[PROBLEM TO WORK ON]:
For every line in the material below that holds "computer", report the line.

[AVAILABLE DATA]:
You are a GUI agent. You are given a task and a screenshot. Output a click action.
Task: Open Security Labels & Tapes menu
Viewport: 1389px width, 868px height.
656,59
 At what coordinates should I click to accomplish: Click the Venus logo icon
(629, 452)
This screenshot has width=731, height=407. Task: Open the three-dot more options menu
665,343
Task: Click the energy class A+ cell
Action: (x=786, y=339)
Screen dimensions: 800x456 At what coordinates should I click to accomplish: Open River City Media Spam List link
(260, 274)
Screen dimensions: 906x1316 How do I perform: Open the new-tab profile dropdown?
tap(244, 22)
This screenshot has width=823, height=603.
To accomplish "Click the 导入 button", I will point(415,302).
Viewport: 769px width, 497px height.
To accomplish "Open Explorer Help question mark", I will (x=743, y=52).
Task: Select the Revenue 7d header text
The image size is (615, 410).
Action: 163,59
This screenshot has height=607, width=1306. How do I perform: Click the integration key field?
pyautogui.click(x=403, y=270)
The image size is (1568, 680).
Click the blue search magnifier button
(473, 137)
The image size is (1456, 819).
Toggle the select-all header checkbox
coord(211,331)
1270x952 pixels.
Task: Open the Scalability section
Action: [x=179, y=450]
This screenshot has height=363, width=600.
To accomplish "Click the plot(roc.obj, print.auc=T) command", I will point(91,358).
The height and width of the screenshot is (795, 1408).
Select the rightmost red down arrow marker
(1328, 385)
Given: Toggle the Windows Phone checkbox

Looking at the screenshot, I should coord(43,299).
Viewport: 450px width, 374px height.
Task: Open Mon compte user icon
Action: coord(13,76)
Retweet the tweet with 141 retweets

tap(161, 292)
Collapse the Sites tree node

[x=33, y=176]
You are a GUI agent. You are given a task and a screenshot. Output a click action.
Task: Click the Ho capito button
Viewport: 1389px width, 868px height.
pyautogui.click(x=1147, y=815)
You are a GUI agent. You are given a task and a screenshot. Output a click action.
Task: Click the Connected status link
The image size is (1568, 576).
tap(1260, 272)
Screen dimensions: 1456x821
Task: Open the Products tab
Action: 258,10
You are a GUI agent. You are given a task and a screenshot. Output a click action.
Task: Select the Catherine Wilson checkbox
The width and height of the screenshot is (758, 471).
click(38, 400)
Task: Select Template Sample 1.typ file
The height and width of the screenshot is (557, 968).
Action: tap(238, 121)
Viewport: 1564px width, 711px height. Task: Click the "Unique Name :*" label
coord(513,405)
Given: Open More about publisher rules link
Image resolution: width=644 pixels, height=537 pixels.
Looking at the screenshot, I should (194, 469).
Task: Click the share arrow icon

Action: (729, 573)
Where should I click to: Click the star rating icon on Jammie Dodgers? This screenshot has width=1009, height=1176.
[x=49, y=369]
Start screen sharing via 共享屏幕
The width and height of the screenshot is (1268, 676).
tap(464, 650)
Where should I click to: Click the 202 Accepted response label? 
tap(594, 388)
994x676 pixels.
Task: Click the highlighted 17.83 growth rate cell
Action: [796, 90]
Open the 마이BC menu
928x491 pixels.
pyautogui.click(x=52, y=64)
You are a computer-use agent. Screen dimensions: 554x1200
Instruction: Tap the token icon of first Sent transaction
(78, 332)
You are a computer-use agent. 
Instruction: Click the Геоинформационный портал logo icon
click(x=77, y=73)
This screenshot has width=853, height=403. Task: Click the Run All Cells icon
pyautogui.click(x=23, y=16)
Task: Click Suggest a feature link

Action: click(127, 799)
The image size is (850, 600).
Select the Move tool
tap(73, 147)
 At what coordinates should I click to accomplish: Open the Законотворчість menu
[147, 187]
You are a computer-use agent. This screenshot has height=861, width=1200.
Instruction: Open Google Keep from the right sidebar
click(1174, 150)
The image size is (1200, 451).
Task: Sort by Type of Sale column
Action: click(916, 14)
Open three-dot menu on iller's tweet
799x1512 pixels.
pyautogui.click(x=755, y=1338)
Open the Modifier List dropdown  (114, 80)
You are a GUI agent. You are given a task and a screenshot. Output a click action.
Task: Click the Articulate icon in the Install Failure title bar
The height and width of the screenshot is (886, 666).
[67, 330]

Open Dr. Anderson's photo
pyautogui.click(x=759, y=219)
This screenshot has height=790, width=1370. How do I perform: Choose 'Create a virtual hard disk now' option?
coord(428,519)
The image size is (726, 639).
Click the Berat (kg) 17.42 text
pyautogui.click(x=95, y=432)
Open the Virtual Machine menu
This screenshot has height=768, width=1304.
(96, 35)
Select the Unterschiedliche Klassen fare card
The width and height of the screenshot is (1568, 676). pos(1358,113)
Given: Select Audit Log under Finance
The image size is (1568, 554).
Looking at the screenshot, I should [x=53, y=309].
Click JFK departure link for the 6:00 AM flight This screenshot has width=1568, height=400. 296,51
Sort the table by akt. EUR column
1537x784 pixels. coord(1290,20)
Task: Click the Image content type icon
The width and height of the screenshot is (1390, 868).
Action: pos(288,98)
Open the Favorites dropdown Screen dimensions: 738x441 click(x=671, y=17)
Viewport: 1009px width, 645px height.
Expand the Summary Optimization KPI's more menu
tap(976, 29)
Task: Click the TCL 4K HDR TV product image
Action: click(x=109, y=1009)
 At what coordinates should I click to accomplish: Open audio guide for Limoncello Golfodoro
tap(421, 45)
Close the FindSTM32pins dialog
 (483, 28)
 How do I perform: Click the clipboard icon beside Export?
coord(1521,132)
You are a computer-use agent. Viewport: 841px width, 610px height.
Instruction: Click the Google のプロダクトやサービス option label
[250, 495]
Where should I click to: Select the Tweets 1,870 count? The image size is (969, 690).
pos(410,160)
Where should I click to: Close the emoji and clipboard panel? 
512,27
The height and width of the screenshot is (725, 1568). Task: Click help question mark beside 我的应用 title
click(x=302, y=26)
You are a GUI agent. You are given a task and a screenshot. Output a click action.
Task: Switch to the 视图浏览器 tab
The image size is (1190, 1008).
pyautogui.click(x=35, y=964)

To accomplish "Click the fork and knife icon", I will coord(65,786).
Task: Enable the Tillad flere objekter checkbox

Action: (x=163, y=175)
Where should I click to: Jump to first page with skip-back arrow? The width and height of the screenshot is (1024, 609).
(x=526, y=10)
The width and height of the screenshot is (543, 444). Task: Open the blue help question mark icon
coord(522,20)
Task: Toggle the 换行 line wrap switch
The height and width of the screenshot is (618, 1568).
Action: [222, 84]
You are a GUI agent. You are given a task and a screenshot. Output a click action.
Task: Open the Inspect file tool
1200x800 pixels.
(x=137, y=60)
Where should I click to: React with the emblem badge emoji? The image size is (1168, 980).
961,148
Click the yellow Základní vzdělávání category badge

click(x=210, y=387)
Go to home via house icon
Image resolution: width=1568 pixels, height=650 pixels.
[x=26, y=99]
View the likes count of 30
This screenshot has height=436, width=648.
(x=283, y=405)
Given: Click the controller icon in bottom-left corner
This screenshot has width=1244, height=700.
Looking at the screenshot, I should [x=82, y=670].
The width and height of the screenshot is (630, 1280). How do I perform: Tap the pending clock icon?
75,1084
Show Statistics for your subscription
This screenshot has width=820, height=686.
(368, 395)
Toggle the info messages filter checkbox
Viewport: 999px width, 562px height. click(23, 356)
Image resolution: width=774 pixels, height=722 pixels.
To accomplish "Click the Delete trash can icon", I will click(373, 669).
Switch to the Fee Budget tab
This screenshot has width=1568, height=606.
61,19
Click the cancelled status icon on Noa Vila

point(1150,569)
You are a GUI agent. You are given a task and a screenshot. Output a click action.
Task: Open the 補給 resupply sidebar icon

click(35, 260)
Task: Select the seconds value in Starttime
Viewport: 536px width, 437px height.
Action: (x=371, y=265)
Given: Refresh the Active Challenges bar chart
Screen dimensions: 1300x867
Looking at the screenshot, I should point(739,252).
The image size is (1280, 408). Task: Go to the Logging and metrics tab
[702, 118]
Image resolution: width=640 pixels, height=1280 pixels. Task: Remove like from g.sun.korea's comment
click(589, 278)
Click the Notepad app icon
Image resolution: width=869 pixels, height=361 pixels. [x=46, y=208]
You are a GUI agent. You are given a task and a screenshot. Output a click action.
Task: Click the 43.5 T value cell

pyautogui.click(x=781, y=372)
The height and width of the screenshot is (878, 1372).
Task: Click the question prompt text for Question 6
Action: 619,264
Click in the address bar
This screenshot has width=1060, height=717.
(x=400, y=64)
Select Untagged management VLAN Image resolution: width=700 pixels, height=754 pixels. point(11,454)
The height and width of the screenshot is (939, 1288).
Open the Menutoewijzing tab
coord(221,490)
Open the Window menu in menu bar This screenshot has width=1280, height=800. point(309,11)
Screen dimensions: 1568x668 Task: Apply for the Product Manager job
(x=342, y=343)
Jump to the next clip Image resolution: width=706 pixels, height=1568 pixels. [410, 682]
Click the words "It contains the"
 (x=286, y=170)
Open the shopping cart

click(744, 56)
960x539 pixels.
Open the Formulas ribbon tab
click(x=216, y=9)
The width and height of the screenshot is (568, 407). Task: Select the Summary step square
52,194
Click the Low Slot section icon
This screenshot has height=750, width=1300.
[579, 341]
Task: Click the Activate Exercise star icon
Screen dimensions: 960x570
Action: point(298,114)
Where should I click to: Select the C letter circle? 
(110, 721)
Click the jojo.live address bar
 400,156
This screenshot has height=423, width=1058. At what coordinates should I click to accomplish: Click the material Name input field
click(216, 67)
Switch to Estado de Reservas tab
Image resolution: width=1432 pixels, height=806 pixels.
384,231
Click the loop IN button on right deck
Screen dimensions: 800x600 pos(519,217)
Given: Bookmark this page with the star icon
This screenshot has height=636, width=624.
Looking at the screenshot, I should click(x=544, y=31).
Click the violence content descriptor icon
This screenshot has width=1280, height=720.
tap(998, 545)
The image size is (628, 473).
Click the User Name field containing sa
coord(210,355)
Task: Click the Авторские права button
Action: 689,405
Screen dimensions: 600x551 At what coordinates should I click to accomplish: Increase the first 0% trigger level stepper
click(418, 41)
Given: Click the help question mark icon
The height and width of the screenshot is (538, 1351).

[ANSWER SPACE]:
You are a computer-use agent. Screen dimensions: 554x1200
You are a computer-use agent. 
You are a computer-use agent. This screenshot has height=861, width=1200.
You are a computer-use agent. Viewport: 841px width, 610px height.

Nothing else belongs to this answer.